### EXERCISE
In the customer service metrics text below, which answers on the 1-to-5 scale count toward the CSAT score?

### SUPPLIED TEXT
Self-service usage is a metric that measures what percentage of your customers take advantage of your self-service support options for these support requests.
With an IVR, you can measure the percentage of customers who elect to solve their issue with the IVR instead of contacting an agent.
With web-based self-service, you can compare the number of visits to your FAQ, knowledgebase or wiki, to the number of calls/tickets that deal with the same issues.
13) Backlog
In customer service, backlog refers to the total number of unresolved tickets. Unlike the percentage-based metrics, you want to keep this as low as possible.
Having a large number of unresolved support tickets means you have a lot of unhappy customers.
14) Customer Satisfaction Score (CSAT Score)
U.S. Auto Insurance with high levels of customer satisfaction achieved 30% higher profits than their competition over the past five years.
Happy customers stay customers longer. And increasing customer retention rates by as little as 5% can increase profits by up to 95%.
That’s just part of what makes the CSAT score one of the most critical metrics for your business. (Not only customer service.)
The CSAT score is calculated by giving a simple 1 question survey to your customers after a service interaction.
The official question is:
“How would you rate your overall satisfaction with the service you received?”
But many companies choose to use variants like: “How was your experience with us today?”
(You may even have seen it in a box form after passing through airport security.)
(Source)
The customers then respond on a scale from 1 to 5.
- Very unsatisfied
- Unsatisfied
- Neutral
- Satisfied
- Very satisfied
The CSAT score is calculated by the percentage of customers who answer 4 or 5.
Which makes the formula:
Number of Satisfied Customers X 100
_____________________________
Number of Survey Responses
If you issued the survey to 100 customers, 43 answered “satisfied,” and 29 answered “very satisfied,” your CSAT score would be 72.
The American Customer Satisfaction Index publishes the CSAT scores of several major companies every year.
This public data makes it easy to benchmark your scores against other companies in your industry.
(Source)
With Nextiva’s Inbound Call Center Solution, you can easily handle tons of incoming calls, track team performance, and generate a lot more revenue. It has a built-in CRM so that you can see the customer sentiment in real time.
15) Net Promoter Score (NPS)
The Net Promoter Score is a survey-based metric that aims to show how likely a customer is to recommend your business.
Unlike the CSAT survey, it’s not necessarily asked right after a service interaction. The NPS survey can be sent to the customer at any point in time after they purchase your product or service.
It is a staple for SaaS businesses and apps and is often used when forecasting organic growth. Like the CSAT, it is a simple 1 question survey with a scale to answer.
“How likely is it that you would recommend OUR BRAND to a friend or colleague?”
Unlike the CSAT, it usually uses a numbers scale from 1-10.
It also uses a different formally to calculate the score.
When calculating the NPS, you divide the results into three categories:
- Detractors (Scores 0 – 6)
- Passive (Scores 7 – 8)
- Promoters (Scores 9 – 10)
You calculate the NPS by subtracting the percentage of detractors from the number of promoters. For example, let’s say you issued an NPS survey to your customers.
Seventy answered 9-10, 20 answered 7-8, and 10 answered 1-6.
Even though your responses were mostly positive, and the average answer would be 8 or higher, your NPS would be 60.
16) Customer Effort Score (CES)
The Customer Effort Score is another important survey-based metric for your customer support staff.
You guessed it; it’s a single-question survey answered on a scale. This one is from 1 to 7.

### DATA SECTION
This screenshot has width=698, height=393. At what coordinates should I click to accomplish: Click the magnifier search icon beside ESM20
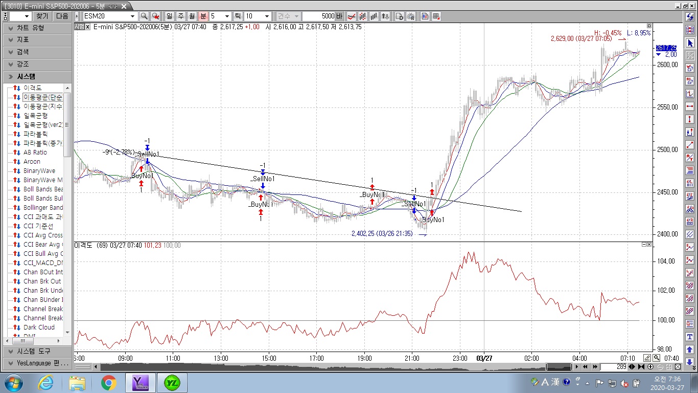[x=144, y=16]
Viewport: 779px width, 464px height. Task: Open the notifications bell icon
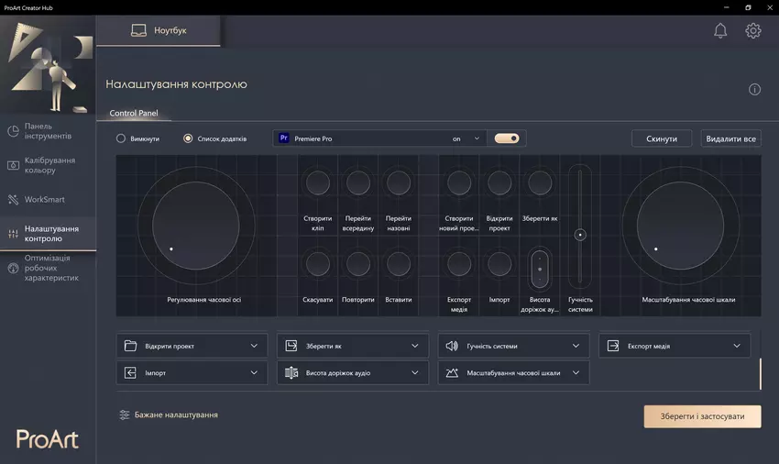720,30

### SOLUTION
Answers of 4 or 5.